▶ _Problem to work on_: Whichever lines of the entries hold the word "list" should be identified and copied.

┌─ Source material

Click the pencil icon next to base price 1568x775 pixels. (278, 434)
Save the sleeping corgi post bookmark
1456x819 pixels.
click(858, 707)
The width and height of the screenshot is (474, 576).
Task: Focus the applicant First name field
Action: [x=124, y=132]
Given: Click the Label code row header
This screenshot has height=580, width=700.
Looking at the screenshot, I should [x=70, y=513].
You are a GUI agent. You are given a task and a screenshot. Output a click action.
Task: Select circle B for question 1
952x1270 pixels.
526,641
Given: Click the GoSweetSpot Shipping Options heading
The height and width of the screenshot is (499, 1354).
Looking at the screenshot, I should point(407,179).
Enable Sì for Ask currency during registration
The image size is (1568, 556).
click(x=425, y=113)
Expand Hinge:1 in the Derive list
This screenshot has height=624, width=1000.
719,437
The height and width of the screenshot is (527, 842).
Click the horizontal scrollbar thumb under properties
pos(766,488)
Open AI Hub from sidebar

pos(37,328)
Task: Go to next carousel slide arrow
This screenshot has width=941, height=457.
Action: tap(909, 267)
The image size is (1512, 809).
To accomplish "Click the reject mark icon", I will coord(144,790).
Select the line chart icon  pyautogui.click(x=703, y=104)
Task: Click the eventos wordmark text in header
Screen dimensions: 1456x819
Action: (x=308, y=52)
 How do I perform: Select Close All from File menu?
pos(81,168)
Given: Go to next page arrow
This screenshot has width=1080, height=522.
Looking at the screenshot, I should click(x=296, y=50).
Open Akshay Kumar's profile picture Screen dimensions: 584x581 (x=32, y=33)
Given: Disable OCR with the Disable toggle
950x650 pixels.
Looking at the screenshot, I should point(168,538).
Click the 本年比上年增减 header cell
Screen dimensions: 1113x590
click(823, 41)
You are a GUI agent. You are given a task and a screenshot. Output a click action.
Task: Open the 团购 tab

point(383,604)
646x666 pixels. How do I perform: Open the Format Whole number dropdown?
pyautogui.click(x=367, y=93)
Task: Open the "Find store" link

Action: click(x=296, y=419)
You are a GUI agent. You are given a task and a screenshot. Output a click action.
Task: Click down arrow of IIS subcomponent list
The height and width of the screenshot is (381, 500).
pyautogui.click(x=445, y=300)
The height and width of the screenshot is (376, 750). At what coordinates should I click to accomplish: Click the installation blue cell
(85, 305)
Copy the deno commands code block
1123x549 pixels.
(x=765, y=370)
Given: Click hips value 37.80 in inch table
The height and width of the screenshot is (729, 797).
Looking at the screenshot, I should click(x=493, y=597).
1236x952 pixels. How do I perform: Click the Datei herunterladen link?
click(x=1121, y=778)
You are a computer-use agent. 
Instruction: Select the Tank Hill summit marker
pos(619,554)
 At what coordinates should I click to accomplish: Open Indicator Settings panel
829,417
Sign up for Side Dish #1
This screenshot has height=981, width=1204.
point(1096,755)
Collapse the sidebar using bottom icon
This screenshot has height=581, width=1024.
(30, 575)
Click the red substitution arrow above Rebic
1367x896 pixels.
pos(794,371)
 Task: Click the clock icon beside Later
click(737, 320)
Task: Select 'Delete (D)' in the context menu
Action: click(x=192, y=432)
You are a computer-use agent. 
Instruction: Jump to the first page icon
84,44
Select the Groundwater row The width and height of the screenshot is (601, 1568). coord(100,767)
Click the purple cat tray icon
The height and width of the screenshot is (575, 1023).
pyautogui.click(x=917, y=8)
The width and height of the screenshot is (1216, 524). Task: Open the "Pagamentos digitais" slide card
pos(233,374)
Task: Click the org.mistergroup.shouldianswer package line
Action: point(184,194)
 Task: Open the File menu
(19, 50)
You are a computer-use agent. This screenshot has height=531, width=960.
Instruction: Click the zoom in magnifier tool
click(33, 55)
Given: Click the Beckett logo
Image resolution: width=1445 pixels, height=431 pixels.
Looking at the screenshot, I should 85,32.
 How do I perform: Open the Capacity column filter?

└─

▶ _Result of this exercise_:
Expand Hinge:1 in the Derive list
Task: Click down arrow of IIS subcomponent list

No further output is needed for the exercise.